PROBLEM DESCRIPTION
Every line of the data is to be reproduced exactly.
+--
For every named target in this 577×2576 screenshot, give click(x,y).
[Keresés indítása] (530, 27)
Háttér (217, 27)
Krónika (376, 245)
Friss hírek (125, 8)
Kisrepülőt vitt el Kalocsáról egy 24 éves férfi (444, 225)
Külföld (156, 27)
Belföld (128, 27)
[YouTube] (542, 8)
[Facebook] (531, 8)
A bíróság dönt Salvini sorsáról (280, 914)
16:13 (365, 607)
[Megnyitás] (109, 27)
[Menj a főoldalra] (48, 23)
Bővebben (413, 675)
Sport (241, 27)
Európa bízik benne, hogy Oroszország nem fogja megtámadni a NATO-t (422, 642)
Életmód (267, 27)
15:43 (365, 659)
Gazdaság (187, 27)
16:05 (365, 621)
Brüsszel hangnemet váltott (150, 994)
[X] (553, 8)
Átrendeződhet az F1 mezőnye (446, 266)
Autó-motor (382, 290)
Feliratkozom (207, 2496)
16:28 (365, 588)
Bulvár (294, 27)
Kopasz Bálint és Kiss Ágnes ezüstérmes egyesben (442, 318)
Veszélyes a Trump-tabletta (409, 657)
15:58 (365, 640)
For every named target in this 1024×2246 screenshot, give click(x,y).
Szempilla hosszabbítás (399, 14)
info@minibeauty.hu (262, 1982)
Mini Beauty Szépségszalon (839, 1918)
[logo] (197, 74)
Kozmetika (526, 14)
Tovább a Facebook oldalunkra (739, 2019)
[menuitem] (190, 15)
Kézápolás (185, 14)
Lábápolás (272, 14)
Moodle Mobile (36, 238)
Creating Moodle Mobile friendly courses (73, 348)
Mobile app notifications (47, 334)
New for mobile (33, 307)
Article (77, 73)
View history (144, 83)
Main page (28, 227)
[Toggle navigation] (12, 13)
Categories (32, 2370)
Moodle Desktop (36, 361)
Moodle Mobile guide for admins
+--
TASK RESPONSE
For every named target in this 577×2576 screenshot, give click(x,y).
[Keresés indítása] (530, 27)
Háttér (217, 27)
Krónika (376, 245)
Friss hírek (125, 8)
Kisrepülőt vitt el Kalocsáról egy 24 éves férfi (444, 225)
Külföld (156, 27)
Belföld (128, 27)
[YouTube] (542, 8)
[Facebook] (531, 8)
A bíróság dönt Salvini sorsáról (280, 914)
16:13 (365, 607)
[Megnyitás] (109, 27)
[Menj a főoldalra] (48, 23)
Bővebben (413, 675)
Sport (241, 27)
Európa bízik benne, hogy Oroszország nem fogja megtámadni a NATO-t (422, 642)
Életmód (267, 27)
15:43 (365, 659)
Gazdaság (187, 27)
16:05 (365, 621)
Brüsszel hangnemet váltott (150, 994)
[X] (553, 8)
Átrendeződhet az F1 mezőnye (446, 266)
Autó-motor (382, 290)
Feliratkozom (207, 2496)
16:28 (365, 588)
Bulvár (294, 27)
Kopasz Bálint és Kiss Ágnes ezüstérmes egyesben (442, 318)
Veszélyes a Trump-tabletta (409, 657)
15:58 (365, 640)
For every named target in this 1024×2246 screenshot, give click(x,y).
Szempilla hosszabbítás (399, 14)
info@minibeauty.hu (262, 1982)
Mini Beauty Szépségszalon (839, 1918)
[logo] (197, 74)
Kozmetika (526, 14)
Tovább a Facebook oldalunkra (739, 2019)
[menuitem] (190, 15)
Kézápolás (185, 14)
Lábápolás (272, 14)
Moodle Mobile (36, 238)
Creating Moodle Mobile friendly courses (73, 348)
Mobile app notifications (47, 334)
New for mobile (33, 307)
Article (77, 73)
View history (144, 83)
Main page (28, 227)
[Toggle navigation] (12, 13)
Categories (32, 2370)
Moodle Desktop (36, 361)
Moodle Mobile guide for admins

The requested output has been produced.